**Exercício 1**
Transforma numa tabela Markdown, com as colunas N.º e Linha, tudo o que nas linhas de entrada vai desde a linha que contém "You are a computer-use" até à que contém "Click the InstaStoriesViewer footer logo", ambas incluídas, numerando cada linha e deixando de fora as linhas em branco. Não incluas as imagens na resposta.
╭─ Documento de origem
Os Acordos de Abraão, celebrados por Donald Trump no final do seu mandato, foram considerados como uma das suas grandes conquistas diplomáticas. Contudo, o recente escalar do conflito na Faixa de Gaza virou todo o mundo árabe contra Israel. Poderão os acordos do ex-presidente dos EUA estar comprometidos?
Editorial por João Moreira da Silva
Em agosto de 2020, Donald Trump surpreendeu o mundo - em particular, o mundo árabe - ao anunciar o estabelecimento de relações diplomáticas entre Israel e os Emirados Árabes Unidos. A surpresa era justificada: tratava-se do primeiro Estado do Golfo Árabe a abrir as suas portas aos israelitas, e apenas a terceira nação árabe a fazê-lo. Até a esse dia, apenas o Egipto e a Jordânia tinham normalizado as suas relações com Israel. Foram assim celebrados, em setembro desse mesmo ano, os Acordos de Abraão, mediados pelos norte-americanos e assinados pelos governantes dos respetivos estados.
╰─
╭─ Linhas de entrada
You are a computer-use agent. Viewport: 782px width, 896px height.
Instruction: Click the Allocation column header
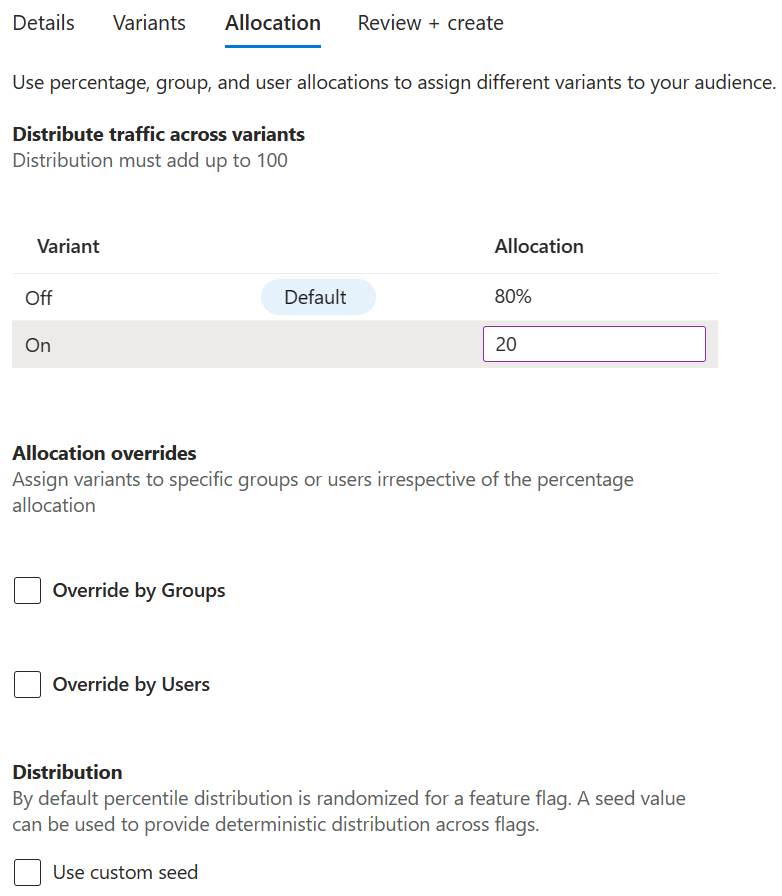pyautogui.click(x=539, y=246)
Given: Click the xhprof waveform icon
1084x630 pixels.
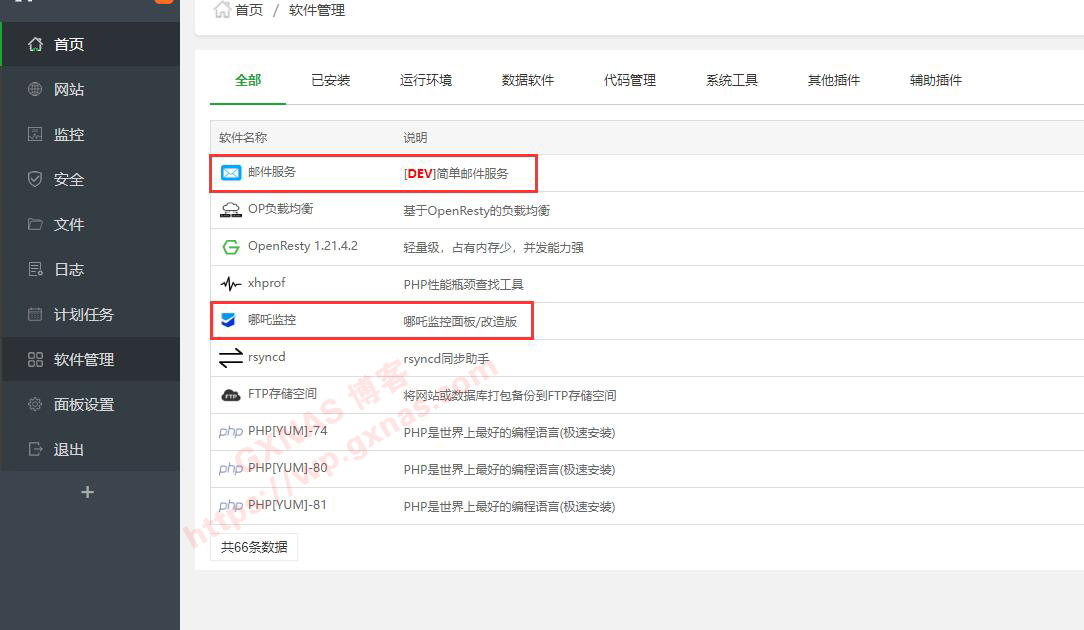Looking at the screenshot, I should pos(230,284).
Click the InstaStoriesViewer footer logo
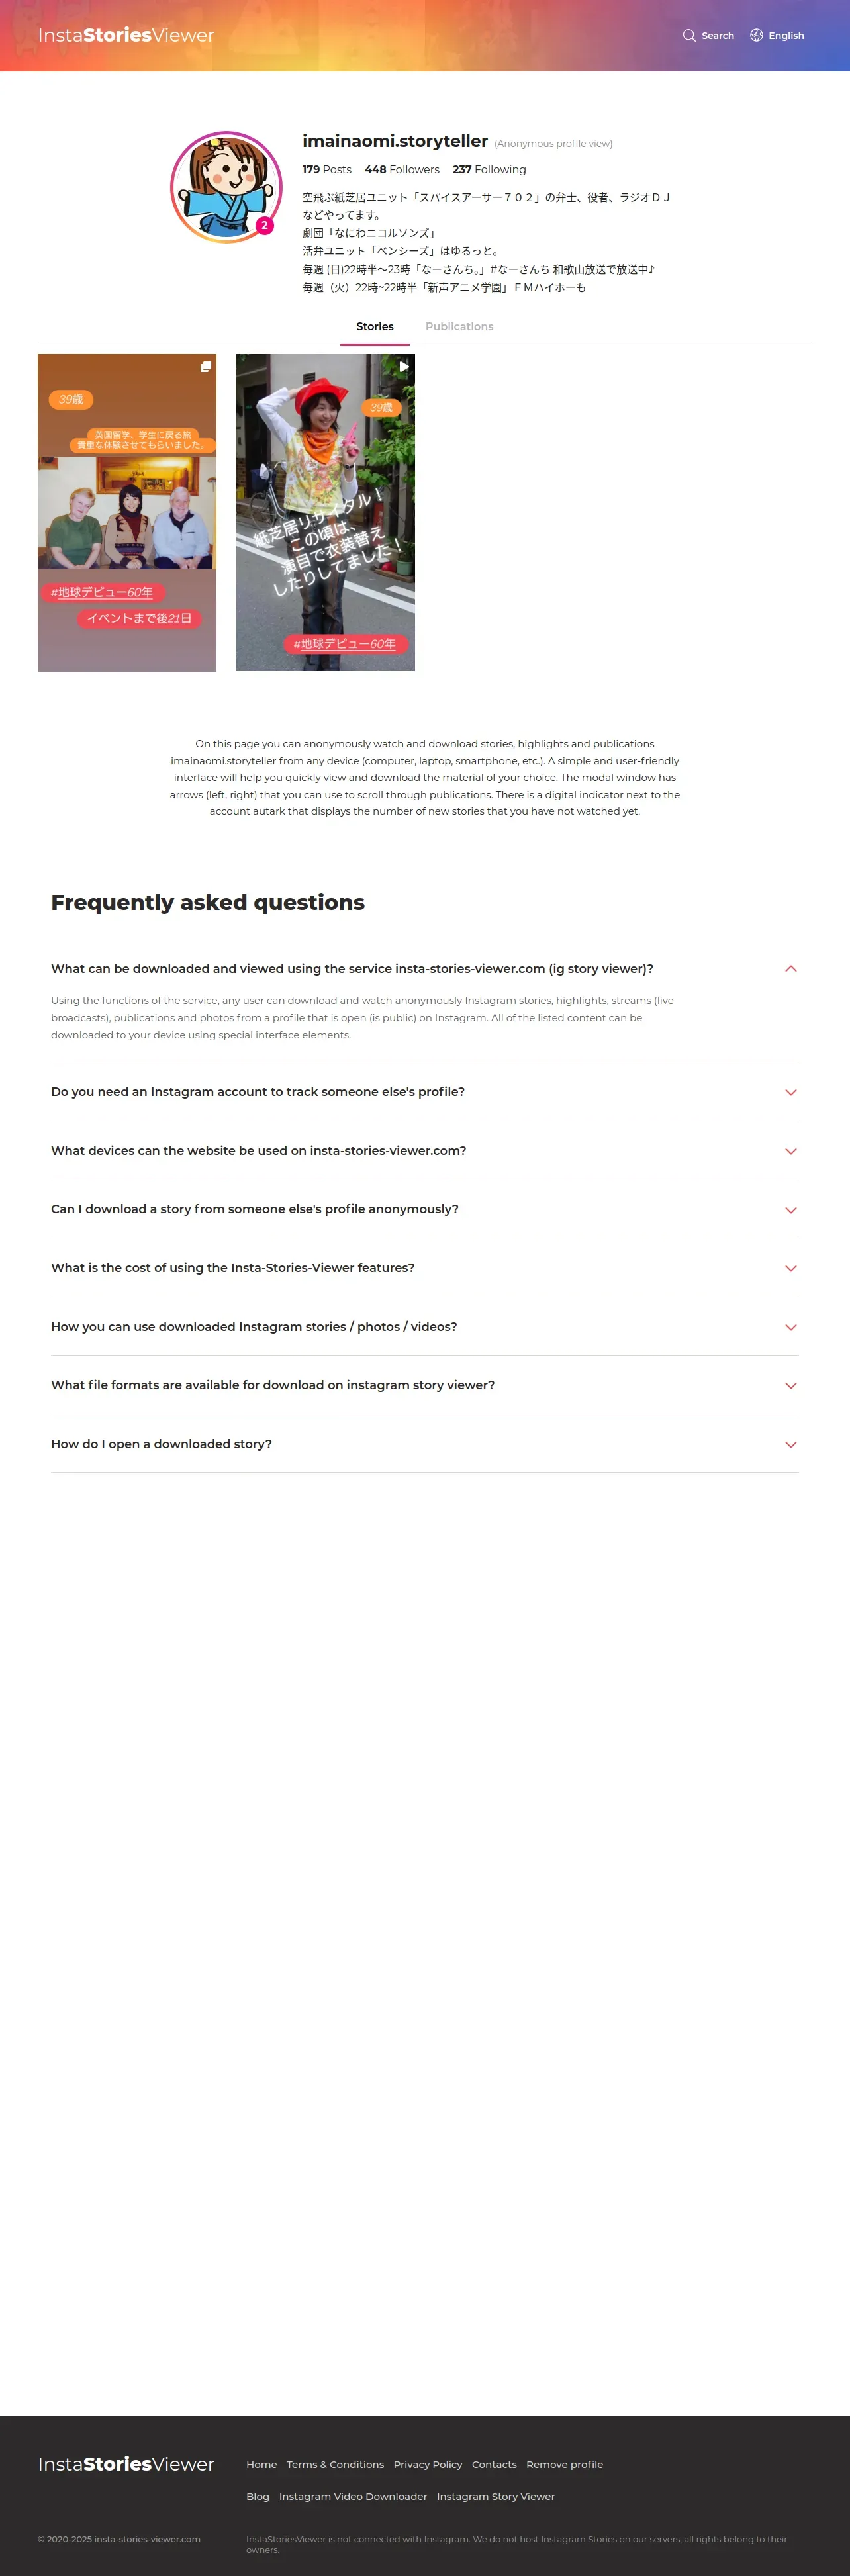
╰─
╭─ Linhas de entrada
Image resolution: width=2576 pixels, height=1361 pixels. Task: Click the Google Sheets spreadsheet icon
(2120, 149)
╰─
╭─ Linhas de entrada
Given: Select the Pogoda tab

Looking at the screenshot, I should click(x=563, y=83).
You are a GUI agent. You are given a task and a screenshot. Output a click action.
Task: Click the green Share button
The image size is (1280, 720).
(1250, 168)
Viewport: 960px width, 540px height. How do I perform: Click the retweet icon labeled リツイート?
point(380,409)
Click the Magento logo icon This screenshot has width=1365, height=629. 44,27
╰─
**Exercício 2**
Reproduz palavra por palavra o trecho do texto sobre os Acordos de Abraão que vai desde "Editorial por João" até "dos respetivos estados.".

**Resposta final 1**
| N.º | Linha |
|---|---|
| 1 | You are a computer-use agent. Viewport: 782px width, 896px height. |
| 2 | Instruction: Click the Allocation column header |
| 3 | pyautogui.click(x=539, y=246) |
| 4 | Given: Click the xhprof waveform icon |
| 5 | 1084x630 pixels. |
| 6 | Looking at the screenshot, I should pos(230,284). |
| 7 | Click the InstaStoriesViewer footer logo |

**Resposta final 2**
Editorial por João Moreira da Silva
Em agosto de 2020, Donald Trump surpreendeu o mundo - em particular, o mundo árabe - ao anunciar o estabelecimento de relações diplomáticas entre Israel e os Emirados Árabes Unidos. A surpresa era justificada: tratava-se do primeiro Estado do Golfo Árabe a abrir as suas portas aos israelitas, e apenas a terceira nação árabe a fazê-lo. Até a esse dia, apenas o Egipto e a Jordânia tinham normalizado as suas relações com Israel. Foram assim celebrados, em setembro desse mesmo ano, os Acordos de Abraão, mediados pelos norte-americanos e assinados pelos governantes dos respetivos estados.